### ASSIGNMENT
Give back exactly the lines of the entries below from the line with "Instruction: Expand the" to the line with "Click the work condition text field", inclusive, and only those.

----------

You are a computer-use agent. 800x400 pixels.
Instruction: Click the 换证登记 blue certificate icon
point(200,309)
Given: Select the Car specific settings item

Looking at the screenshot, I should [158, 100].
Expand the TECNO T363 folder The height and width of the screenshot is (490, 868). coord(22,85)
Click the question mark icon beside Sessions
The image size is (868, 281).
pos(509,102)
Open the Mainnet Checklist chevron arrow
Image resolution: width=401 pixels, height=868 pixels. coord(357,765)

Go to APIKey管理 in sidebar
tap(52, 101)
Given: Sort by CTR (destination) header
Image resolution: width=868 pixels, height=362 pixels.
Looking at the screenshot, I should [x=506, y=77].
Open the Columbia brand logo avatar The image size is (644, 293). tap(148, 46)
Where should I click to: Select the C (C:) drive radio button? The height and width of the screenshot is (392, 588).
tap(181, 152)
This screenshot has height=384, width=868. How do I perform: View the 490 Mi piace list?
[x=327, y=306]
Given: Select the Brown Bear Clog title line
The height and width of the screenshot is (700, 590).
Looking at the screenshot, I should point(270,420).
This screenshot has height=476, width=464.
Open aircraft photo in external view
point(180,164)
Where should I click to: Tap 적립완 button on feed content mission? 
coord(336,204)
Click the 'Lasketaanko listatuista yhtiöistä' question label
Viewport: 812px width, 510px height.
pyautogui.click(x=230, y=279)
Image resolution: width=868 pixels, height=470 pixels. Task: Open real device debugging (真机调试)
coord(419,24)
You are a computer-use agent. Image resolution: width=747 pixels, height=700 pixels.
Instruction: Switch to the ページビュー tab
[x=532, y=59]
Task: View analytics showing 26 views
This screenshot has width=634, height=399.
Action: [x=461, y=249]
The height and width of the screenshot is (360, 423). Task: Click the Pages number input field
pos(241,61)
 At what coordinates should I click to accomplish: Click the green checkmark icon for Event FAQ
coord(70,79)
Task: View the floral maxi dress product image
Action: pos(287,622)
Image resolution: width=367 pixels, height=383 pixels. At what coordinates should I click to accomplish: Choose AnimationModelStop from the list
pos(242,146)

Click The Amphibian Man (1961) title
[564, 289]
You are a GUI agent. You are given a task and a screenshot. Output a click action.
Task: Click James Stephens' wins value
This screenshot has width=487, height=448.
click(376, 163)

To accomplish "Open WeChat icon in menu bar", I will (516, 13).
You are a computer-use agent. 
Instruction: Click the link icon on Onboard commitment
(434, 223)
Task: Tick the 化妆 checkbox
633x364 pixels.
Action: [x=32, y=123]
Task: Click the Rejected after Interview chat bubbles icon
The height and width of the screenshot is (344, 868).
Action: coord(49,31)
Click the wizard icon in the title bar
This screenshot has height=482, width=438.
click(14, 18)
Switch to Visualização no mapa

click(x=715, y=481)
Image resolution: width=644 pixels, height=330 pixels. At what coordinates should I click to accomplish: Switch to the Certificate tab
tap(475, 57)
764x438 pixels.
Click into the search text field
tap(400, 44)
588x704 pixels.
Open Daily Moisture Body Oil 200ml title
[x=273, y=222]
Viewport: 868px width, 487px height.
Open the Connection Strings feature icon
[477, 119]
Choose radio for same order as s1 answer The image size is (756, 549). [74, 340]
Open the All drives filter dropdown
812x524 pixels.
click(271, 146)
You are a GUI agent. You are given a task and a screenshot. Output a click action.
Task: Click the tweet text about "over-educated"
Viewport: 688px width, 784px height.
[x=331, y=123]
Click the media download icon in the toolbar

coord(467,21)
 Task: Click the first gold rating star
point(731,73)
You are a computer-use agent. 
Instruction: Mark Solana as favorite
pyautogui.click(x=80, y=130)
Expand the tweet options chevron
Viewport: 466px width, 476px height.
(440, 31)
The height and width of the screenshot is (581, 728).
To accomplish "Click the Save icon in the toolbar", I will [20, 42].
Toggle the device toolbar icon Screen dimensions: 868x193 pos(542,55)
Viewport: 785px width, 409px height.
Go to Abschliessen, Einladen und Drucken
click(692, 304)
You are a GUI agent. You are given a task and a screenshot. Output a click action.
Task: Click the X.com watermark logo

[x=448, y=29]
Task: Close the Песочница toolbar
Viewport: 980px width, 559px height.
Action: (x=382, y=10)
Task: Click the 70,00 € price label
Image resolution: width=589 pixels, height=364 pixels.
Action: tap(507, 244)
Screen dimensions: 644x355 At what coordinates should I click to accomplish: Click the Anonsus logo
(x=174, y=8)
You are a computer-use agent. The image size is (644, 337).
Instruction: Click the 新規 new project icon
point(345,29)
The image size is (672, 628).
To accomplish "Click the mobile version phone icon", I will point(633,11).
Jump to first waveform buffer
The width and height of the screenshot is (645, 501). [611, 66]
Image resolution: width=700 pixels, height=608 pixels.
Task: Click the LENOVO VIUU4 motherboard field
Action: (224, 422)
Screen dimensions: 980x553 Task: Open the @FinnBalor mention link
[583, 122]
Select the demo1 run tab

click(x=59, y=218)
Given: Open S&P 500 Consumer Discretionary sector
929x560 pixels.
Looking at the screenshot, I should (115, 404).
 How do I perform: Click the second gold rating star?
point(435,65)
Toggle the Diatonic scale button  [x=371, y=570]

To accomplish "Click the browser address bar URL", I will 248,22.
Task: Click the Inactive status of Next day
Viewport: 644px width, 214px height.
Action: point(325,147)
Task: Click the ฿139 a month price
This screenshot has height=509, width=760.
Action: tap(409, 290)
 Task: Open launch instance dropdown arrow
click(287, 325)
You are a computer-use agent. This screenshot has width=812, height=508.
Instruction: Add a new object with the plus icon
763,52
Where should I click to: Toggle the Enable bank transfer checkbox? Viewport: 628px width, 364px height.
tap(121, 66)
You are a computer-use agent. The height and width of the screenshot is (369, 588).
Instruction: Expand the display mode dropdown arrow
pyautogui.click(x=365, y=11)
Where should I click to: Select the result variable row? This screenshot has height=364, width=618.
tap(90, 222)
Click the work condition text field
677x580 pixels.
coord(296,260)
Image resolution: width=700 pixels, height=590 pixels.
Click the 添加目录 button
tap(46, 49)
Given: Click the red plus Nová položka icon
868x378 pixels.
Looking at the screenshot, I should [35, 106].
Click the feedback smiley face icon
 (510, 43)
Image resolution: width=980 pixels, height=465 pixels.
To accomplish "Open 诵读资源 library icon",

----------

### RESULT OF THIS TASK
Instruction: Expand the display mode dropdown arrow
pyautogui.click(x=365, y=11)
Where should I click to: Select the result variable row? This screenshot has height=364, width=618.
tap(90, 222)
Click the work condition text field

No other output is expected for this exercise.